A case under the trade descriptions act

It’s six o’clock in the evening on Sunday and I feel shattered.

Friday night/Saturday morning seemed to go on forever. After a hard days graft I went to bed at a civilised 11:30pm and just as I was drifting off the racket started up.

I’d seen the bill posters around the area for the Fiesta de San Martin, a traditional end of harvest celebration which also signifies the slaughter of the family pig which has been fattened all summer, and an impromptu jobs fair for those who had been working the land and who were now looking for alternative employ for the long winter ahead.

Quite an inaccurate poster

The noise, coming from the school yard about fifty paces away, carried on until around 4am and woke me several times from attempts at sleep as they ratcheted up the public address system volume another notch. After the music ended it took another two hours for the shouting an singing to die down, and two hours after that I was getting up to go to do some work at the house.

On the way back I took a closer look at the posters. Last night had been the pre-amble, the main party was happening tonight. I decided following the old adage of ‘if you can’t beat them, join them’ and an afternoon nap later I was ready for the main Fiesta.

The posters had suggested an evening start time of 10:30pm (around ‘party curfew time’ in the UK) but come 11:00pm the village was still silent save for the bustling pubs and restaurants. Just after 11:15 there were six very loud fireworks (bombas is the word for them in Spain, a far more accurate description), and then the band started up. I finished my beer and headed for the school yard.

What MANHATAN lacked in talent, they more that made up for in enthusiasm. A middle-aged boy-girl duo with gusto, cracking out Spanish ballads and love songs to an appreciative crowd of about fifty. Around twenty of the audience were under ten and having an impromptu game of soccer in front of the stage, and another ten of whom were over seventy and who were cuddling their other halves while shuffling around the playground.

I got another beer and waited for the main act, Rosa Negra, who I’d researched that afternoon and thought were worth a listen. But MANHATAN were going to give/get their moneys worth. At 1:15am they announced their last number, a sort of Spanish hokey-cokey, which saw me running for cover in a darkened corner and skillfully avoiding the demands for everyone to join in.

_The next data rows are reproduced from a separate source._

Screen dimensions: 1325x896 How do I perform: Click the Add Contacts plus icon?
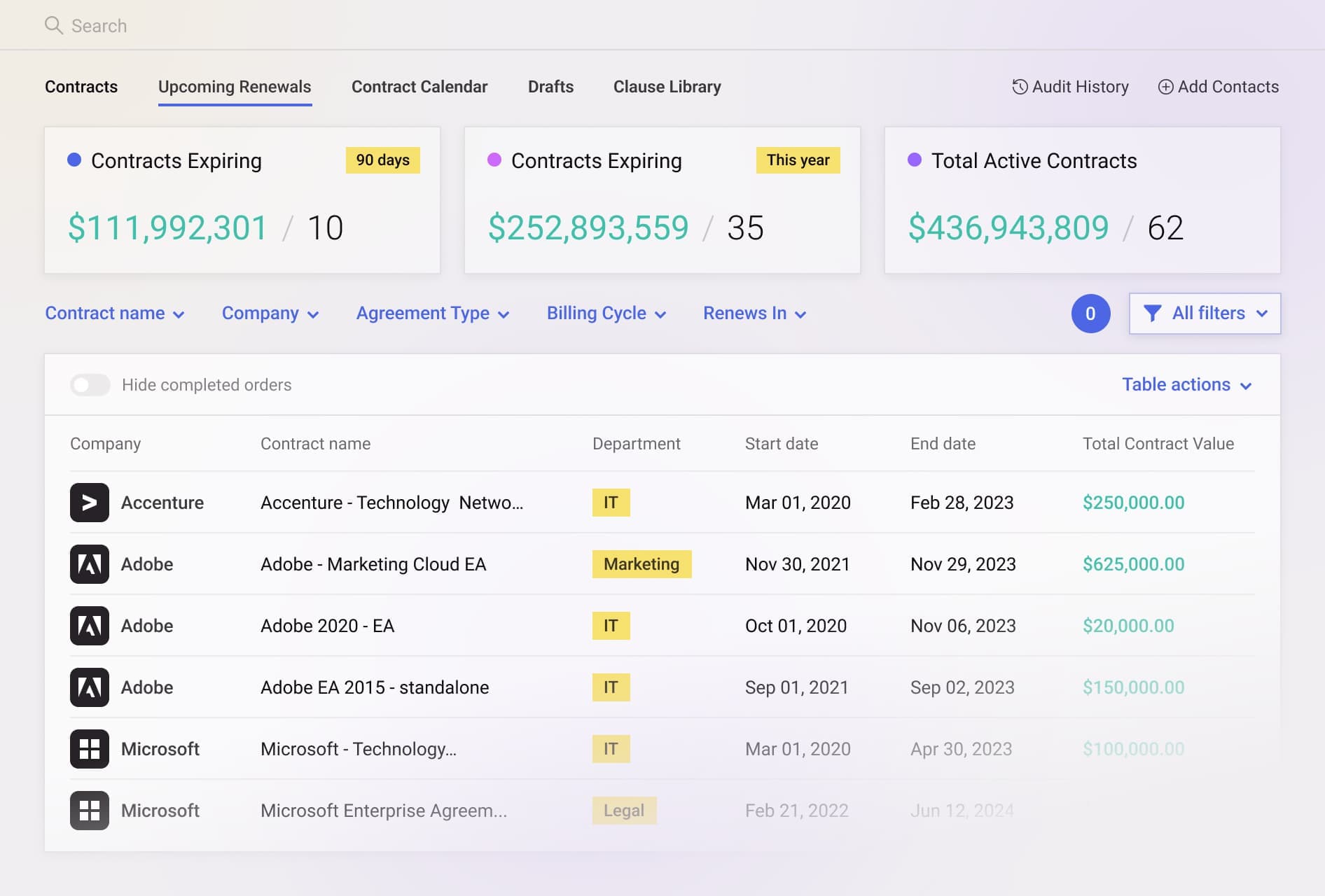pyautogui.click(x=1165, y=87)
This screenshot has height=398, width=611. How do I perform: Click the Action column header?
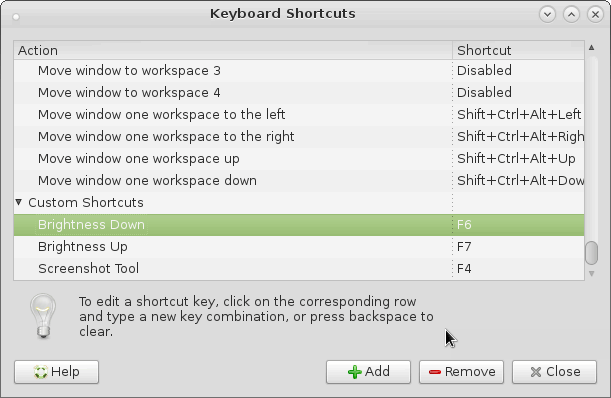233,50
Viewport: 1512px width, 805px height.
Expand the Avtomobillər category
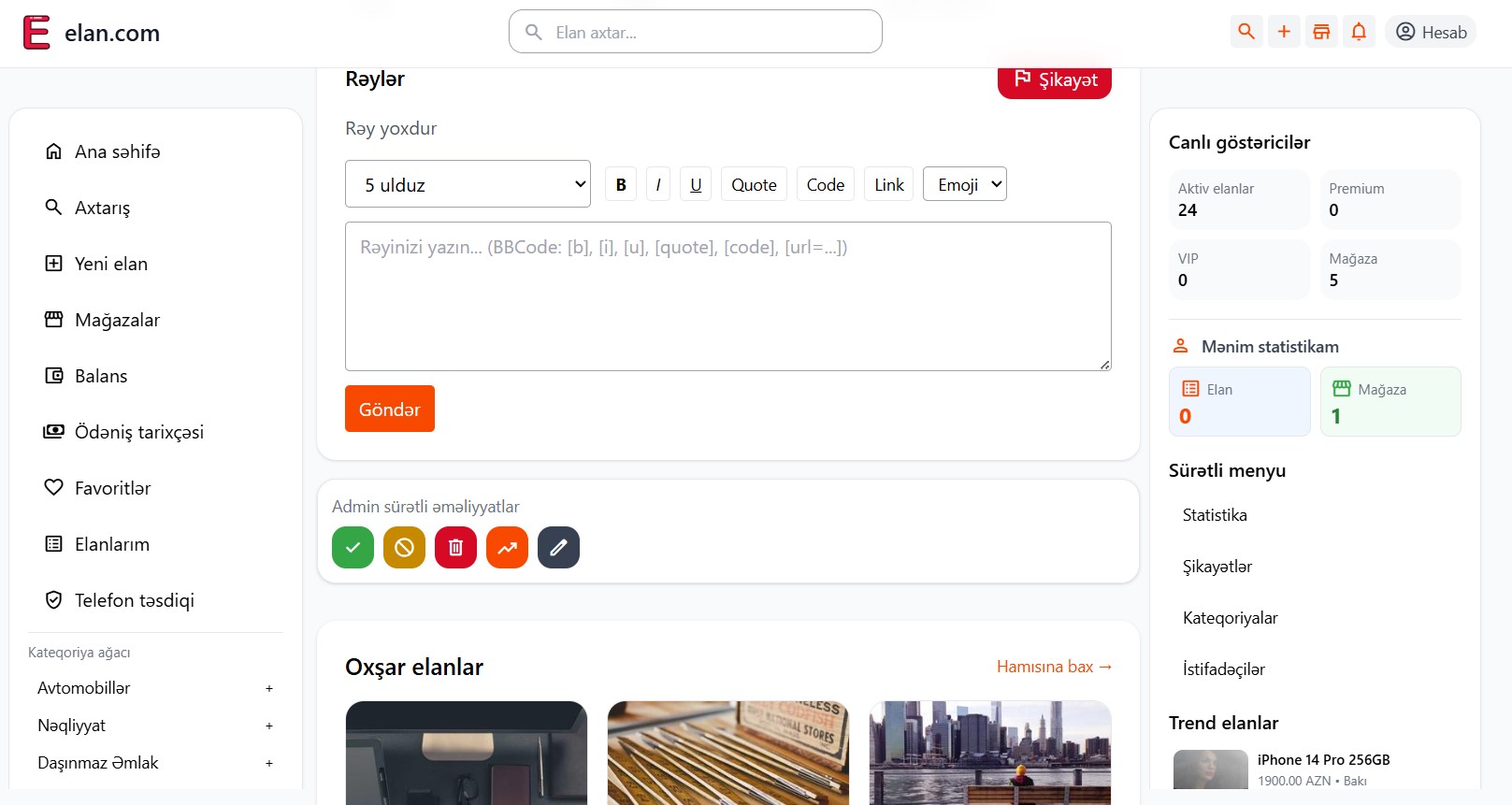[268, 689]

Then it was time for the headline act, and I was looking forward to it after listening to Rosa Negras album on Spotify that afternoon. But the two guys who got on stage looked nothing like the woman on the album cover, and when they started up they sounded nothing like the fusion of Portuguese, Asian and Arabic music to which I’d earlier been introduced.

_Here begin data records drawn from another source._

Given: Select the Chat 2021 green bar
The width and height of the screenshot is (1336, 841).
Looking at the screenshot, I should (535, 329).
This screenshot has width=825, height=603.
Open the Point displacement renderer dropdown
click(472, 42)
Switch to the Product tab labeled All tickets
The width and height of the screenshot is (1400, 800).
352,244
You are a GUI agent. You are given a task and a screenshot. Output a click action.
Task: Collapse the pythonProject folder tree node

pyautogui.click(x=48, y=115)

Apparently there had been a late change. Instead of an attractive young lady with a haunting voice, Luis and Miguel Torres are two fifty something traditional Spaniards in black suits and black shirts and with brylcreemed back silver and black hair who belt out what can only be described as traditional Spanish songs with a 1970’s twist. I managed a song and a half before downing the rest of my beer and heading home.

Robbed of Rosa Negra I wondered if I could get my money back, before realising it hadn’t cost me a cent.